Exercise:
Leave out the pictures and output exactly the lines below from the one with "This screenshot has height=836, width=1456." down to the one with "The image size is (1070, 719).", both of them included.

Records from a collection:
☆ ☆ ☆ ☆ ☆

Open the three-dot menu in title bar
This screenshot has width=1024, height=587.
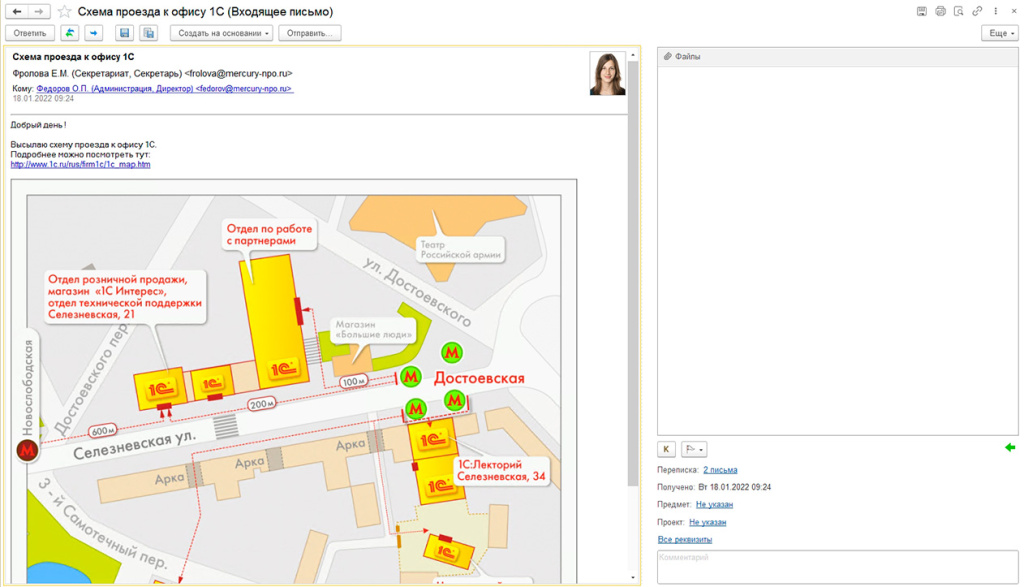click(x=996, y=11)
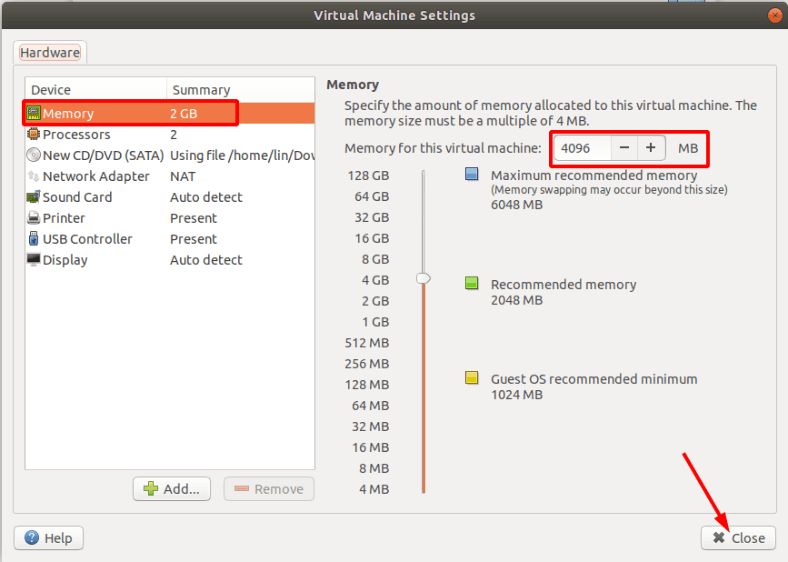Click the memory size input field

pyautogui.click(x=582, y=148)
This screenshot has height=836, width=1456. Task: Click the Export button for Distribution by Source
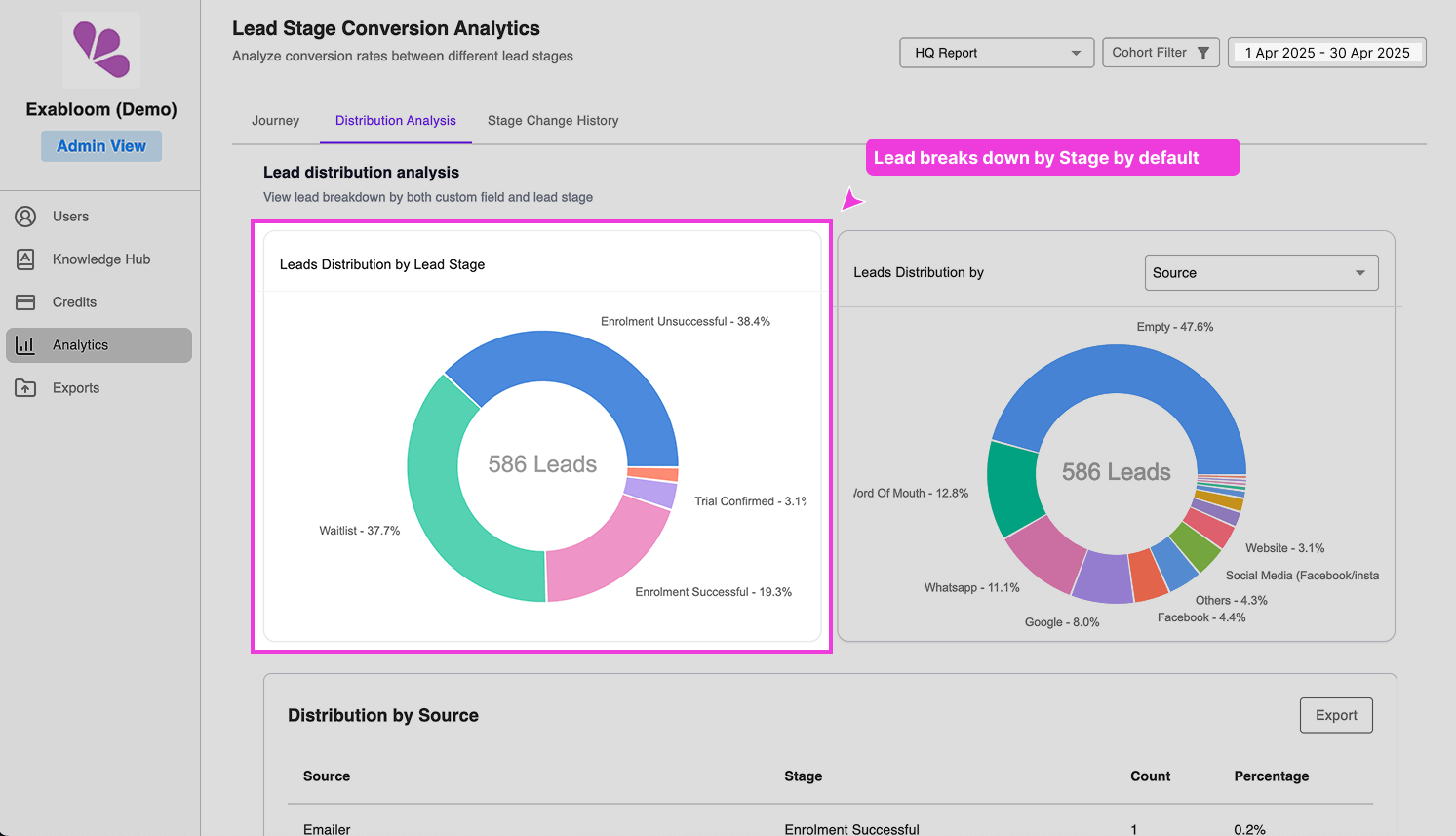click(1336, 715)
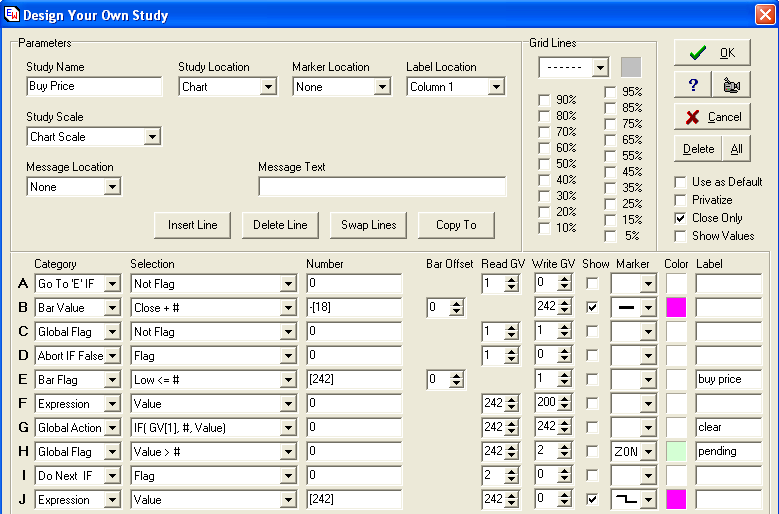The height and width of the screenshot is (514, 779).
Task: Open the video camera tutorial button
Action: click(731, 85)
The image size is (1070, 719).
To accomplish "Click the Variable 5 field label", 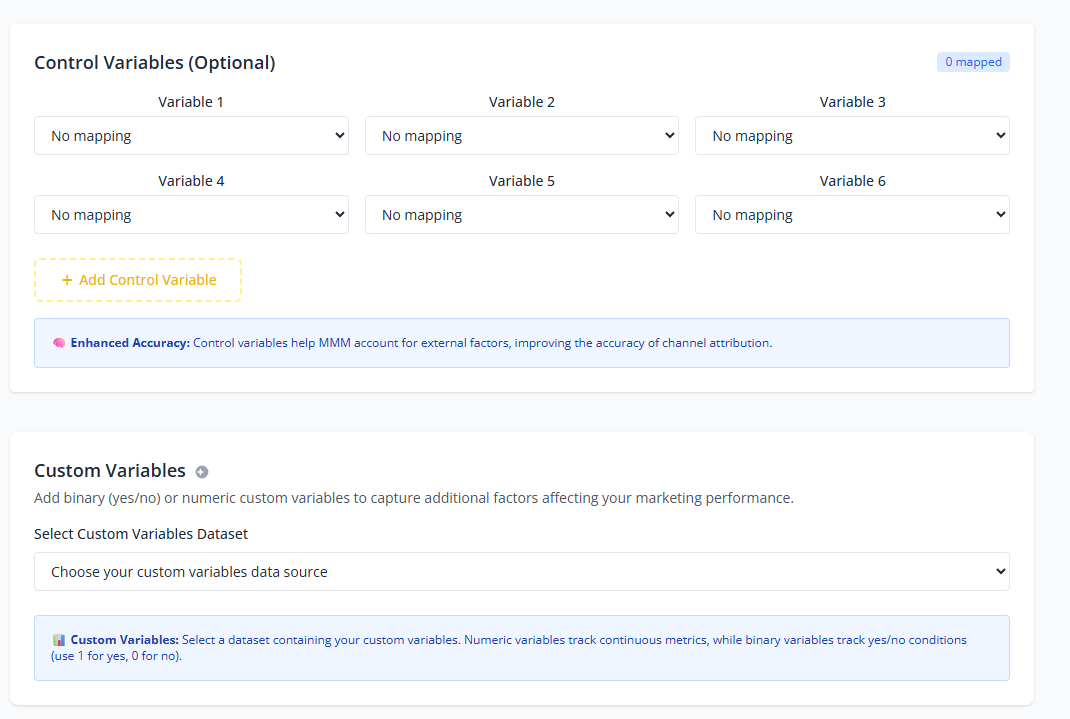I will point(521,181).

☆ ☆ ☆ ☆ ☆

Task result:
This screenshot has height=836, width=1456. Task: Click the Export button for Distribution by Source
click(1336, 715)
The height and width of the screenshot is (514, 779).
Task: Open the video camera tutorial button
Action: click(731, 85)
The image size is (1070, 719).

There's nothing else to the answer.